He watches the shells move across the screen. The salvo appears
to
land squarely on the leading ship. Its replica fades slowly from
the screen. The vessel was discovered, identified, tracked down,
fired upon and sunk without a man seeing it visually.
How It
Works.
Here, in
principle, is the way
radar works:
Unlike other
communications,
the transmitter and receiver are at the same place. The
transmitter
sends out intense bursts of energy called pulses. They may be
only
one millionth of a second in duration. During the interval
between
pulses, the receiver is receiving "echoes" which a pulse produces when
it contacts a nearby object. Echoes from the nearest objects form
soon after the pulse is sent. Those farther away give later
returns.
The interval between the transmissions of the pulse and the reception
of
its echo measures the distance of the object - ship, plane, mountain or
building.
Direction of the
target is determined
by a rotating antenna which sends out pulses in a narrow beam, like a
searchlight.
When the antenna is pointed toward the target, a "pip," or direction
indicator,
is flashed back. The strongest pip is returned when the antenna
is
beamed directly at the target. The bearing of the antenna then is
used to point a gun, to set the course if a bomber, to direct a fighter
plane, or for innumerable other uses.

Task set:
A. Could you retype the radar passage word for word, starting with "Direction of the" and going on through "innumerable other uses."?
B. According to the radar passage, how long may a pulse last?
The records that come next are from a separate source.

Dataset records:
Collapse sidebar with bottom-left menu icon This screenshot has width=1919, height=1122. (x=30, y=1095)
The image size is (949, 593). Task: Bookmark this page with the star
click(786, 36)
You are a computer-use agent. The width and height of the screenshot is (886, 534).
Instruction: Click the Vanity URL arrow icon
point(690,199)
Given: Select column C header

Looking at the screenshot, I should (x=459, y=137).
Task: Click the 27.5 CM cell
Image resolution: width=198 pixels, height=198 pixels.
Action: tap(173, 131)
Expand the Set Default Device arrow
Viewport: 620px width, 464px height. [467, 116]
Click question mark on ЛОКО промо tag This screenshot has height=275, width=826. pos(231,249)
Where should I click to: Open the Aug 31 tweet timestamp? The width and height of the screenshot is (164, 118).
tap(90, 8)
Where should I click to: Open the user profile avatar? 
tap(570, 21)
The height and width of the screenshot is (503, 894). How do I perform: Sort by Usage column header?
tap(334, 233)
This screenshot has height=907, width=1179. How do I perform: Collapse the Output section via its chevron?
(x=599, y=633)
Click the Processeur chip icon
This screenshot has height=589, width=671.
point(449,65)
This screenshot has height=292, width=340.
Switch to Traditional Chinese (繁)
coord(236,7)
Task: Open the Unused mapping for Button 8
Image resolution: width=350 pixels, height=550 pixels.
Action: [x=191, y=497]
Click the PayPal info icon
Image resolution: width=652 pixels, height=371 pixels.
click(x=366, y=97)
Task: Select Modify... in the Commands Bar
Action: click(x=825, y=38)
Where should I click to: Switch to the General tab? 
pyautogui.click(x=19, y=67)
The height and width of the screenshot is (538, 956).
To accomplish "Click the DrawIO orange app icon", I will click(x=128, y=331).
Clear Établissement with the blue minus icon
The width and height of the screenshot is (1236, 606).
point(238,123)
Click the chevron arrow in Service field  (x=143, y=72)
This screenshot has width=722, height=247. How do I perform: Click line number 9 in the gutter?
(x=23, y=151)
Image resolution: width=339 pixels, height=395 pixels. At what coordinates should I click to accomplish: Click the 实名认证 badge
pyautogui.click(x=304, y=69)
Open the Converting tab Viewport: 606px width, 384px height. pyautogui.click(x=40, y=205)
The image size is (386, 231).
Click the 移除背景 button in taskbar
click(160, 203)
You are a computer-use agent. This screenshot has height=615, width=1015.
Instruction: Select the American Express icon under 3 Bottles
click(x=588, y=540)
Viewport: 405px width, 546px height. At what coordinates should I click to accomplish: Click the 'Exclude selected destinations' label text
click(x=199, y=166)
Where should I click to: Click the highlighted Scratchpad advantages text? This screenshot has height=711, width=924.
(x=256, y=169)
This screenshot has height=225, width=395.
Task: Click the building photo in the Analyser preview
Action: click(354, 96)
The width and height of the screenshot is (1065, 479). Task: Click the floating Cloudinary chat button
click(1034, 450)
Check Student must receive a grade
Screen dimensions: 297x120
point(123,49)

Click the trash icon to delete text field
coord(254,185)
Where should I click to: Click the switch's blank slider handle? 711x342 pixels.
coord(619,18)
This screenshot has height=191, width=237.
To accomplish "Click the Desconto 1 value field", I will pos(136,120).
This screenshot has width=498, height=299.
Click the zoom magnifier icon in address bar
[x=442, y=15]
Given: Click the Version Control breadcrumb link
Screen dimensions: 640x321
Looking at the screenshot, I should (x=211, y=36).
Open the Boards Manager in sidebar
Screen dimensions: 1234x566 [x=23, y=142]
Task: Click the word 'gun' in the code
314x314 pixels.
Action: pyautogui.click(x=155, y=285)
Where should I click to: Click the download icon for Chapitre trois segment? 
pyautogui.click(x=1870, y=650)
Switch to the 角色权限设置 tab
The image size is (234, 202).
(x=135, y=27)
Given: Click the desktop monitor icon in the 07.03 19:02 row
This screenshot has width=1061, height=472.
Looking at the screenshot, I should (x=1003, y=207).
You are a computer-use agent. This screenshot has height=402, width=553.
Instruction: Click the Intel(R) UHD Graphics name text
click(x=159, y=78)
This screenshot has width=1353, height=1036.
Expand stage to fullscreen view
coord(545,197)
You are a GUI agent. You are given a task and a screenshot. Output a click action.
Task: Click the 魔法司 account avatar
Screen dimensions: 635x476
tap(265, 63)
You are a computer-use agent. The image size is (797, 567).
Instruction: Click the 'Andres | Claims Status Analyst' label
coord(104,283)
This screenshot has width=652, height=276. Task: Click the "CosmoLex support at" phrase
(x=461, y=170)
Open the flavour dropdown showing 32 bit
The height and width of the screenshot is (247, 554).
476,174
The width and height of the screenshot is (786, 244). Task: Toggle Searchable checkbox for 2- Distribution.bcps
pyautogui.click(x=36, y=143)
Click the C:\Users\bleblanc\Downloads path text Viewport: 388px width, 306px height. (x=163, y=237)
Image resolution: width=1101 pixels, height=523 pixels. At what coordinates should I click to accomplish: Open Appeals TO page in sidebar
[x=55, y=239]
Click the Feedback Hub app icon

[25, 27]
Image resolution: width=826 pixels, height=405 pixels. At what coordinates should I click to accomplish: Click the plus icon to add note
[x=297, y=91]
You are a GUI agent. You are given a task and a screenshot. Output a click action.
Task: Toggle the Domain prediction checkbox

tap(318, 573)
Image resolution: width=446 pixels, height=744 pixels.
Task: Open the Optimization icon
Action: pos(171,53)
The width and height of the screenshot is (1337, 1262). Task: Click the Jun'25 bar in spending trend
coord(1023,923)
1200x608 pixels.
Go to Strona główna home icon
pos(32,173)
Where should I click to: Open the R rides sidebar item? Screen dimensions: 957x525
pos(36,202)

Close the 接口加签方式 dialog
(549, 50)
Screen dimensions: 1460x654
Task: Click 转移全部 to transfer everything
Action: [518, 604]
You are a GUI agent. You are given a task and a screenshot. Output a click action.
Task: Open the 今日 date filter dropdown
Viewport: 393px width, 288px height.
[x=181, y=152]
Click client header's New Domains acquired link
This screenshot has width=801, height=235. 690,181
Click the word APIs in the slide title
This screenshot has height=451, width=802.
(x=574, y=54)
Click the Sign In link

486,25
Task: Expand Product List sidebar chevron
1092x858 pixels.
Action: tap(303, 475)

Solved tasks:
A.
Direction of the
target is determined
by a rotating antenna which sends out pulses in a narrow beam, like a
searchlight.
When the antenna is pointed toward the target, a "pip," or direction
indicator,
is flashed back. The strongest pip is returned when the antenna
is
beamed directly at the target. The bearing of the antenna then is
used to point a gun, to set the course if a bomber, to direct a fighter
plane, or for innumerable other uses.

B. Only one millionth of a second.